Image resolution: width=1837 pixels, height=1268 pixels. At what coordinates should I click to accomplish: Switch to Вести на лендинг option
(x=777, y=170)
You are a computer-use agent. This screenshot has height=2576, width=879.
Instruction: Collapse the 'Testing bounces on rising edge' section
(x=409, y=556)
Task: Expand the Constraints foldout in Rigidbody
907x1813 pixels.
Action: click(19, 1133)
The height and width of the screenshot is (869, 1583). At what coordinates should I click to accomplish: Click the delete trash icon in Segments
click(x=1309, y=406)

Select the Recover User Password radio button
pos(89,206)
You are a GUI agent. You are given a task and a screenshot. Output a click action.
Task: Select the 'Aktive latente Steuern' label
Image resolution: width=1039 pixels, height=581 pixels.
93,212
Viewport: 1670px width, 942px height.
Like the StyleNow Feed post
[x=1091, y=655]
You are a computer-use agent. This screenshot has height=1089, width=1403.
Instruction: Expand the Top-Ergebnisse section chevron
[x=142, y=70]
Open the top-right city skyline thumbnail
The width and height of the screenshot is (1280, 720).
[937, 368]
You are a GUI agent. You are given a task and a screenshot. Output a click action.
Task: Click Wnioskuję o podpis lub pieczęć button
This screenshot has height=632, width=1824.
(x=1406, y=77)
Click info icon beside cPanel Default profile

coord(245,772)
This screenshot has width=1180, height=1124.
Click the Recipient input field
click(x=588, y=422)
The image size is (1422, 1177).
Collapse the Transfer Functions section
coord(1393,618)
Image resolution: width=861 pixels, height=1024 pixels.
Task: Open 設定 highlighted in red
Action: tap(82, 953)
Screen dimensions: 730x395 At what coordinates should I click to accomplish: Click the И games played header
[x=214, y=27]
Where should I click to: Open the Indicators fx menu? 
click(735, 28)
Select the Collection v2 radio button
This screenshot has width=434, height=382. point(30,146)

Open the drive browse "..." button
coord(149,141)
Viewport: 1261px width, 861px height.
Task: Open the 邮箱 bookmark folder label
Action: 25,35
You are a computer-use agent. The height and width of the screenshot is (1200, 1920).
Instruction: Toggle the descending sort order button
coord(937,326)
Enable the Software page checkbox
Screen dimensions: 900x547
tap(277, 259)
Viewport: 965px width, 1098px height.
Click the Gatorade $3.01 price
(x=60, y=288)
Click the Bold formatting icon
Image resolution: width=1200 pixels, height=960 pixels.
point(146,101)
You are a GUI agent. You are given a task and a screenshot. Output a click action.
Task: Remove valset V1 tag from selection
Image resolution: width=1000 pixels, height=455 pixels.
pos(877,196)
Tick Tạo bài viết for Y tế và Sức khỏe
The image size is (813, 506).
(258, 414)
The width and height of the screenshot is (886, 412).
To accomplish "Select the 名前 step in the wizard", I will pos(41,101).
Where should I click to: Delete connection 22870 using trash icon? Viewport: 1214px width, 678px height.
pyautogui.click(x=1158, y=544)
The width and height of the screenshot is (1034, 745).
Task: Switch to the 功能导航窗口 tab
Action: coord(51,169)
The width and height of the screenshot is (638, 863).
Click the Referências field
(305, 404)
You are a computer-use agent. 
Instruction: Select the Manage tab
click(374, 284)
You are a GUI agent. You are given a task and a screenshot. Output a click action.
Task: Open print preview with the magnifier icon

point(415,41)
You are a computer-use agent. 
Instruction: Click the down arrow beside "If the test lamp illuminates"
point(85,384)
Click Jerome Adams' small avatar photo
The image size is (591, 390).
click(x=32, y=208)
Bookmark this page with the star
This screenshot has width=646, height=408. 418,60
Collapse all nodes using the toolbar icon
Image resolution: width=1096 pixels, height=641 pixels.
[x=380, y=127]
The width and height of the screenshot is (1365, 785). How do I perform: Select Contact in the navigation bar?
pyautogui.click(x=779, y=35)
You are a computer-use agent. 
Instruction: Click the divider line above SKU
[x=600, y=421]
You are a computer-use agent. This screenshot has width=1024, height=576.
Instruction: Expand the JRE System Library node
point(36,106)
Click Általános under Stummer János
____
Exercise instructions:
Using the data above, print every record exactly as shown.

Result of this task:
Image resolution: width=1837 pixels, height=1268 pixels. At what coordinates should I click to accomplish: Switch to Вести на лендинг option
(x=777, y=170)
You are a computer-use agent. This screenshot has height=2576, width=879.
Instruction: Collapse the 'Testing bounces on rising edge' section
(x=409, y=556)
Task: Expand the Constraints foldout in Rigidbody
907x1813 pixels.
Action: click(19, 1133)
The height and width of the screenshot is (869, 1583). At what coordinates should I click to accomplish: Click the delete trash icon in Segments
click(x=1309, y=406)

Select the Recover User Password radio button
pos(89,206)
You are a GUI agent. You are given a task and a screenshot. Output a click action.
Task: Select the 'Aktive latente Steuern' label
Image resolution: width=1039 pixels, height=581 pixels.
93,212
Viewport: 1670px width, 942px height.
Like the StyleNow Feed post
[x=1091, y=655]
You are a computer-use agent. This screenshot has height=1089, width=1403.
Instruction: Expand the Top-Ergebnisse section chevron
[x=142, y=70]
Open the top-right city skyline thumbnail
The width and height of the screenshot is (1280, 720).
[937, 368]
You are a GUI agent. You are given a task and a screenshot. Output a click action.
Task: Click Wnioskuję o podpis lub pieczęć button
This screenshot has height=632, width=1824.
(x=1406, y=77)
Click info icon beside cPanel Default profile

coord(245,772)
This screenshot has width=1180, height=1124.
Click the Recipient input field
click(x=588, y=422)
The image size is (1422, 1177).
Collapse the Transfer Functions section
coord(1393,618)
Image resolution: width=861 pixels, height=1024 pixels.
Task: Open 設定 highlighted in red
Action: tap(82, 953)
Screen dimensions: 730x395 At what coordinates should I click to accomplish: Click the И games played header
[x=214, y=27]
Where should I click to: Open the Indicators fx menu? 
click(735, 28)
Select the Collection v2 radio button
This screenshot has width=434, height=382. point(30,146)

Open the drive browse "..." button
coord(149,141)
Viewport: 1261px width, 861px height.
Task: Open the 邮箱 bookmark folder label
Action: 25,35
You are a computer-use agent. The height and width of the screenshot is (1200, 1920).
Instruction: Toggle the descending sort order button
coord(937,326)
Enable the Software page checkbox
Screen dimensions: 900x547
tap(277, 259)
Viewport: 965px width, 1098px height.
Click the Gatorade $3.01 price
(x=60, y=288)
Click the Bold formatting icon
Image resolution: width=1200 pixels, height=960 pixels.
point(146,101)
You are a GUI agent. You are given a task and a screenshot. Output a click action.
Task: Remove valset V1 tag from selection
Image resolution: width=1000 pixels, height=455 pixels.
pos(877,196)
Tick Tạo bài viết for Y tế và Sức khỏe
The image size is (813, 506).
(258, 414)
The width and height of the screenshot is (886, 412).
To accomplish "Select the 名前 step in the wizard", I will pos(41,101).
Where should I click to: Delete connection 22870 using trash icon? Viewport: 1214px width, 678px height.
pyautogui.click(x=1158, y=544)
The width and height of the screenshot is (1034, 745).
Task: Switch to the 功能导航窗口 tab
Action: coord(51,169)
The width and height of the screenshot is (638, 863).
Click the Referências field
(305, 404)
You are a computer-use agent. 
Instruction: Select the Manage tab
click(374, 284)
You are a GUI agent. You are given a task and a screenshot. Output a click action.
Task: Open print preview with the magnifier icon

point(415,41)
You are a computer-use agent. 
Instruction: Click the down arrow beside "If the test lamp illuminates"
point(85,384)
Click Jerome Adams' small avatar photo
The image size is (591, 390).
click(x=32, y=208)
Bookmark this page with the star
This screenshot has width=646, height=408. 418,60
Collapse all nodes using the toolbar icon
Image resolution: width=1096 pixels, height=641 pixels.
[x=380, y=127]
The width and height of the screenshot is (1365, 785). How do I perform: Select Contact in the navigation bar?
pyautogui.click(x=779, y=35)
You are a computer-use agent. 
Instruction: Click the divider line above SKU
[x=600, y=421]
You are a computer-use agent. This screenshot has width=1024, height=576.
Instruction: Expand the JRE System Library node
point(36,106)
Click Általános under Stummer János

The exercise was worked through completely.